In our airfreight operations, we receive shipments from our customers, determine the routing, consolidate shipments bound for a particular airport distribution point, and select the airline for transportation to the distribution point. At the distribution point, either we or an Expeditors' agent arranges for the consolidated lot to be broken down into its component shipments and for the transportation of the individual shipments to their final destinations.
We estimate that our average airfreight consolidation weighs approximately 3,000 pounds and that a typical consolidation includes merchandise from several shippers. Because shipment by air is relatively expensive compared with ocean transportation, air shipments are generally characterized by a high value-to-weight ratio, the need for rapid delivery, or both.
At the origin, Expeditors typically delivers shipments from one of our warehouses to the airline after consolidating the freight into containers or onto pallets. Normally that shipment will then arrive at the destination distribution point within 48 hours from the point of origin. During periods of high demand, available cargo capacity from the scheduled air carriers can be limited and backlogs of freight shipments may occur. When these conditions exist, we may charter aircraft to meet customer demand.
Expeditors consolidates individual shipments based on weight and volume characteristics in cost-effective combinations. Typically, as the weight or volume of a shipment increases, the cost that we charge per pound/kilo or cubic inch/centimeter decreases. The rates charged by airlines also generally decrease as the weight or volume of the shipment increases. As a result, by aggregating shipments and presenting them to an airline as a single shipment, we are able to obtain a lower rate per pound/kilo or cubic inch/centimeter than what is charged for an individual shipment, while generally offering the customer a lower rate than could be obtained directly from the airline for an unconsolidated shipment.
Our airfreight revenues less directly related costs of transportation and other expenses for a consolidated shipment include the differential between the rate that the airline charges Expeditors and the rate that we, in turn, charge our customers, in addition to commissions that the airline pays us and fees that we charge our customers for ancillary services. Such ancillary services we provide include preparation of shipping and customs documentation, packing, crating, insurance services, negotiation of letters of credit, and the preparation of documentation to comply with local export laws.
Expeditors' management believes that owning aircraft would subject us to undue business risks, including large capital outlays, increased fixed operating expenses, exposure to volatile fuel prices, problems of fully utilizing aircraft and competition with our service providers - the airlines. Because we rely on commercial airlines to transport our shipments, our business may be adversely affected by changes in carrier financial stability, policies and practices such as pricing, payment terms, scheduling, capacity and frequency of service.
Although airline profitability has improved, many air carriers remain highly leveraged with debt.
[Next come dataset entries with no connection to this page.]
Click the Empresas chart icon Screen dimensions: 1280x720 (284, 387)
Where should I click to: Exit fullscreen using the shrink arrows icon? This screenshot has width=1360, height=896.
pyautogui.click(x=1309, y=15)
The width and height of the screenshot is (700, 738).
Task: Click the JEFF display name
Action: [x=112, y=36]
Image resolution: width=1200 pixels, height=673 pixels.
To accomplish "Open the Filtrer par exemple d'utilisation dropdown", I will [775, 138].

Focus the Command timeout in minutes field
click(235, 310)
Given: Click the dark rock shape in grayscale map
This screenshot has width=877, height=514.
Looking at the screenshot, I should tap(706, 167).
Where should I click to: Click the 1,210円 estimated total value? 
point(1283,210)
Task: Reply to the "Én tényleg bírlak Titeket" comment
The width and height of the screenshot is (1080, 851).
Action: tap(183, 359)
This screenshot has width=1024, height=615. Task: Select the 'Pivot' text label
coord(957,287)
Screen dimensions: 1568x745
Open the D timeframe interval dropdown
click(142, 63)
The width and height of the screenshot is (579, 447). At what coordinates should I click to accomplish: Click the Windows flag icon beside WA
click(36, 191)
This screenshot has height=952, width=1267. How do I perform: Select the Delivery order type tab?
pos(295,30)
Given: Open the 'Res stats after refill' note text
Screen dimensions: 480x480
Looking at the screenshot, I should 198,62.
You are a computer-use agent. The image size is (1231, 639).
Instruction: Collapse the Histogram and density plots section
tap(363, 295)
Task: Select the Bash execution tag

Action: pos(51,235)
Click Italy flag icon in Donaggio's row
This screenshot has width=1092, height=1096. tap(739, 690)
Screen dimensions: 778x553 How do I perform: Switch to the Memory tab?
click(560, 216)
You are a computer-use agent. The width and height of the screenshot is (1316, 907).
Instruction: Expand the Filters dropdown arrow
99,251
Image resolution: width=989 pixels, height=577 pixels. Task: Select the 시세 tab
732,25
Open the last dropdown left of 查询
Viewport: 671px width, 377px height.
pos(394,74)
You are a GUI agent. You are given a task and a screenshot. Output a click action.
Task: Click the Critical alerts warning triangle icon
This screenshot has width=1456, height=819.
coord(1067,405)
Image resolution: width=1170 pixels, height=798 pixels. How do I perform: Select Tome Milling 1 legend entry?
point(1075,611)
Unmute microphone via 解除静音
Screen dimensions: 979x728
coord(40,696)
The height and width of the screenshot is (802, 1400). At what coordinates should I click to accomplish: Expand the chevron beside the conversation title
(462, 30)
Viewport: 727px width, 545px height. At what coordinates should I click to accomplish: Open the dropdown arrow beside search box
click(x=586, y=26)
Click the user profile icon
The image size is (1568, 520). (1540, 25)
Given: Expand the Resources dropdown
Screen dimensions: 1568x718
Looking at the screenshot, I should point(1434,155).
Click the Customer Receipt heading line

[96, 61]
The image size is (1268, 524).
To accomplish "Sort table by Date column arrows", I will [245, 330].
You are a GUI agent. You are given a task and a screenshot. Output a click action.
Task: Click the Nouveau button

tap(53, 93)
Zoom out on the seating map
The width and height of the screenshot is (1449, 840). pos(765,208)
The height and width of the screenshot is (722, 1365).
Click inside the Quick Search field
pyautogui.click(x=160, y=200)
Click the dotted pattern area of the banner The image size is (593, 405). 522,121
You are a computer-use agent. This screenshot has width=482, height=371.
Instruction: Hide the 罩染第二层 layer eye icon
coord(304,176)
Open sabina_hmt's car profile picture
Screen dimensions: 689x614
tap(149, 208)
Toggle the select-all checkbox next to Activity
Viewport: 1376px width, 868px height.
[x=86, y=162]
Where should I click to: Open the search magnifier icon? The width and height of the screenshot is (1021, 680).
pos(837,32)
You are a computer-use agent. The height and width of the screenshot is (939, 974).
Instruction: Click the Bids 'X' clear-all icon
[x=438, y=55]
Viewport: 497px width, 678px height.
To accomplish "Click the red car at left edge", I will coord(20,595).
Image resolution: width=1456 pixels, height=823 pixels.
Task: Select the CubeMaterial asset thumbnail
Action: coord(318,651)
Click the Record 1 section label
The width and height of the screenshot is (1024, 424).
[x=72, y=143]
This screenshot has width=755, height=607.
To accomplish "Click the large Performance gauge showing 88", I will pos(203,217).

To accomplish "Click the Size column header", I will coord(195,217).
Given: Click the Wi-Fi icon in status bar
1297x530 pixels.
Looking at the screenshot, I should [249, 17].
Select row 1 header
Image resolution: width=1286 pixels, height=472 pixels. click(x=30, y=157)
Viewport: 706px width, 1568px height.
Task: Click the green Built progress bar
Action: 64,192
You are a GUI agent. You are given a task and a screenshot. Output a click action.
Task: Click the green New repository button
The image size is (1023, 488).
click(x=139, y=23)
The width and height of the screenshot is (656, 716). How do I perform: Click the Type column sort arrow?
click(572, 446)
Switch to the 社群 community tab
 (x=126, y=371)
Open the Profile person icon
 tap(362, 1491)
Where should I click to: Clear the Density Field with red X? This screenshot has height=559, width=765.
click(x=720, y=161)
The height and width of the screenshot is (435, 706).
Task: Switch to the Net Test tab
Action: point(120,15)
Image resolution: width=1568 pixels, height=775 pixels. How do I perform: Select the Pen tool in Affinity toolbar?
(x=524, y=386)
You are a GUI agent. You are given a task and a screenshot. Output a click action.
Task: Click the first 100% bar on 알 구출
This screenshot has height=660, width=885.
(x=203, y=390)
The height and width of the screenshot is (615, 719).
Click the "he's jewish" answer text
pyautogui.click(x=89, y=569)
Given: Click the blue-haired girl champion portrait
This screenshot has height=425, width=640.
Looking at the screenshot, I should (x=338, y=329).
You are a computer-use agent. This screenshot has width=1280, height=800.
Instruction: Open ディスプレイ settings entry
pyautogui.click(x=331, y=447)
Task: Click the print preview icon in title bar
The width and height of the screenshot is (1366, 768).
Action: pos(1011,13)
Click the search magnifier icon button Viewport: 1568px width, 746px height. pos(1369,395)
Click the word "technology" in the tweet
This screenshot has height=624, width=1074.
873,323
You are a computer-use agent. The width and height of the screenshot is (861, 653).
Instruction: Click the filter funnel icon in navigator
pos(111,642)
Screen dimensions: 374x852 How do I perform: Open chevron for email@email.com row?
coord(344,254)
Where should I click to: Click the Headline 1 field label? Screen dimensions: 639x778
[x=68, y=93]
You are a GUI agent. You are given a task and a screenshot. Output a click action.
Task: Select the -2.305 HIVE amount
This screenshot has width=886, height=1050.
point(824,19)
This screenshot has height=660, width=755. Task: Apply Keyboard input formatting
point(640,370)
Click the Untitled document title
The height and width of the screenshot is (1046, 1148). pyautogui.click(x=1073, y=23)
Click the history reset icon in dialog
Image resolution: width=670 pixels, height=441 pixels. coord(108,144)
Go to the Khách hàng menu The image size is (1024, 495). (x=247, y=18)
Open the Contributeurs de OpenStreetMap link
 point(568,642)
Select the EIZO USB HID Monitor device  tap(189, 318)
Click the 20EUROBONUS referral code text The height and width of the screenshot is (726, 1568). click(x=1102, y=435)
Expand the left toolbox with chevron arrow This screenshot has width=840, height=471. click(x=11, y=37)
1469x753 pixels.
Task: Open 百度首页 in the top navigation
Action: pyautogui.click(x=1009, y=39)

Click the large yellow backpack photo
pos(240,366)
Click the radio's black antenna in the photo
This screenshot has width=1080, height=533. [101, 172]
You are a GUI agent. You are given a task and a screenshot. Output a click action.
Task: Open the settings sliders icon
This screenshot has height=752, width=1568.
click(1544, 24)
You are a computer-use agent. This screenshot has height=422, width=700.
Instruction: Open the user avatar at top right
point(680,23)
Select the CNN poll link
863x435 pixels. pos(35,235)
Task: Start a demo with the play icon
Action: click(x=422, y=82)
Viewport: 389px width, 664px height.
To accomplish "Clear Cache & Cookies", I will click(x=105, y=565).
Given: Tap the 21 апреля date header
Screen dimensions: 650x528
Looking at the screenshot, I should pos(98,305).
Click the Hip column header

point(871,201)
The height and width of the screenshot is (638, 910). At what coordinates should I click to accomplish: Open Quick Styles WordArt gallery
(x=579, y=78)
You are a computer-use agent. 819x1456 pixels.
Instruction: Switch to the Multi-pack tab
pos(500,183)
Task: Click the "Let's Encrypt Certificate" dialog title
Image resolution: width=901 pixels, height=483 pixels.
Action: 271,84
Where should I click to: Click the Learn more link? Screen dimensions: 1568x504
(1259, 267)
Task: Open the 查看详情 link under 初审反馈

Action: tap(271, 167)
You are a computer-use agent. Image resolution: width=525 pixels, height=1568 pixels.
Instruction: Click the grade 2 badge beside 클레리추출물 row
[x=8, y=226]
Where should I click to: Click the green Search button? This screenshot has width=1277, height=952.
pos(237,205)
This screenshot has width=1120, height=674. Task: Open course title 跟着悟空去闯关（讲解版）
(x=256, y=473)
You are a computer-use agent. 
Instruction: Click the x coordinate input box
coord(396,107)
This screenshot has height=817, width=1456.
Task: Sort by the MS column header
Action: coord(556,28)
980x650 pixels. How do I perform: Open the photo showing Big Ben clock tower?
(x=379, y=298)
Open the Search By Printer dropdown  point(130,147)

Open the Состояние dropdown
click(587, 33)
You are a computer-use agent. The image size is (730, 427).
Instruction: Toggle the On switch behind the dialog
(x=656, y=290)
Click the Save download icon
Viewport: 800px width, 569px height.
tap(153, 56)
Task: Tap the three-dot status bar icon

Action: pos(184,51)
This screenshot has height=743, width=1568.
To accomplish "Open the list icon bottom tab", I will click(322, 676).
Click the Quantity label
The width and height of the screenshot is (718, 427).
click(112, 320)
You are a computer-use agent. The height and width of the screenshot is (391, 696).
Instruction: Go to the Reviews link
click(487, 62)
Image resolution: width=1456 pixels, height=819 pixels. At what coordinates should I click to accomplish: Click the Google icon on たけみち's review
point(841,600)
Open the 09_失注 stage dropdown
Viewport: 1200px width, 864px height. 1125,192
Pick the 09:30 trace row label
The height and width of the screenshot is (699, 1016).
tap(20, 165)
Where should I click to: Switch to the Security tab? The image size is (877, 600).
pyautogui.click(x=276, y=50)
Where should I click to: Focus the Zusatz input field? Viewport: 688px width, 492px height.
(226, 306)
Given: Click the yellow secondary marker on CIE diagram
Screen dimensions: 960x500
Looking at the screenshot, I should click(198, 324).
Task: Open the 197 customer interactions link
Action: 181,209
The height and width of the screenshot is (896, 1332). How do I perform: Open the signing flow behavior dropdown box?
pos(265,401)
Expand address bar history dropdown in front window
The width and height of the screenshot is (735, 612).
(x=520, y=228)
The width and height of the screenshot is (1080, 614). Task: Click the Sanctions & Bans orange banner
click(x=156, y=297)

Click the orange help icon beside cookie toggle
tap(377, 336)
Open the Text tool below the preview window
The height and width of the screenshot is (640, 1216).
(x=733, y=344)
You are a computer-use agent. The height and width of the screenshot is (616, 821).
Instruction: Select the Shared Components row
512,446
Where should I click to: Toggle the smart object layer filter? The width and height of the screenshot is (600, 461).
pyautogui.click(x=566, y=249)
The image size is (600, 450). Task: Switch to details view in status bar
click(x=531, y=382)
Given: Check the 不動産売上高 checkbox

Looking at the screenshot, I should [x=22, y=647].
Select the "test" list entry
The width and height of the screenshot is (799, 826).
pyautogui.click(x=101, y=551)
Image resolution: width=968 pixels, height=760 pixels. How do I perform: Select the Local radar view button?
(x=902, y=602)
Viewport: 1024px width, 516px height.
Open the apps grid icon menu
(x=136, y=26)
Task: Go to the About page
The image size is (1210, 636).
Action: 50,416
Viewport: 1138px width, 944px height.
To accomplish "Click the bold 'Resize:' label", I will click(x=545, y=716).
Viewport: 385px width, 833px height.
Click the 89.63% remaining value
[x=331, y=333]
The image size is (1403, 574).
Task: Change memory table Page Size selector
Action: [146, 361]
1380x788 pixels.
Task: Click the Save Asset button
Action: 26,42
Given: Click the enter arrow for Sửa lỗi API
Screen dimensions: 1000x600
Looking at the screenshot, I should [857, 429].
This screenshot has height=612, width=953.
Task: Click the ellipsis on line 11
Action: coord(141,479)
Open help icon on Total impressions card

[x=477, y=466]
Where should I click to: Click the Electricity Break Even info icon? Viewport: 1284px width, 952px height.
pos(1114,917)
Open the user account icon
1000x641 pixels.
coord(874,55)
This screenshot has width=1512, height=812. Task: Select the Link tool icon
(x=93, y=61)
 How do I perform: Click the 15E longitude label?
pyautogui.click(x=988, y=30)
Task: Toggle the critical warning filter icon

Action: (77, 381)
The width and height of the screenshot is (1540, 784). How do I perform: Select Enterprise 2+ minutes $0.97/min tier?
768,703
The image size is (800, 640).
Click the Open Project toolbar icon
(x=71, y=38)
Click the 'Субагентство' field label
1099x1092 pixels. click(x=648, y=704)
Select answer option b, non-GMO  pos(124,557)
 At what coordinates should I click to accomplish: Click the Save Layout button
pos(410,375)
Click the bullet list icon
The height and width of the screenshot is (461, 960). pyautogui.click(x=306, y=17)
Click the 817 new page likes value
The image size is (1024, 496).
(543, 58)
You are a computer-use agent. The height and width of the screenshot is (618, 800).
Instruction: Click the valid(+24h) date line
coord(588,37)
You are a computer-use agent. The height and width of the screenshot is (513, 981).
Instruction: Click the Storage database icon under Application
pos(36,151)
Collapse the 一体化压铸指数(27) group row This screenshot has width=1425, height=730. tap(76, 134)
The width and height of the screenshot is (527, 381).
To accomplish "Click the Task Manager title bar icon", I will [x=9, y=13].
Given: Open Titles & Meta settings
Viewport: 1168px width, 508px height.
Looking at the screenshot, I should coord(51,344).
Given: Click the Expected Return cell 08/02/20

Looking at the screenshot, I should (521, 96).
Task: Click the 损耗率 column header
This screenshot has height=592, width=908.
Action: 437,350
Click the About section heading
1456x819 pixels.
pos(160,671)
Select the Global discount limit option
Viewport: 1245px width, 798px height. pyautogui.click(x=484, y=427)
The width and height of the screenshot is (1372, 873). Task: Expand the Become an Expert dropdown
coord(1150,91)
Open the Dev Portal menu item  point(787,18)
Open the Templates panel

Carriers' financial results will continue to drive their asset acquisition and deployment strategies, which will impact airfreight pricing and capacity. Most of Expeditors' customers are focused on improving supply-chain efficiency, reducing overall logistics costs by negotiating lower rates and utilizing ocean freight whenever possible. Certain customers are increasingly utilizing airfreight to improve speed to market. We expect these trends to continue in conjunction with carriers' efforts to manage available capacity and the evolution of consumer purchasing behavior, such as online shopping. Changes in available capacity, periods of high demand, or other market disruptions could impact our buy and sell rates and challenge our ability to maintain historical unitary profitability.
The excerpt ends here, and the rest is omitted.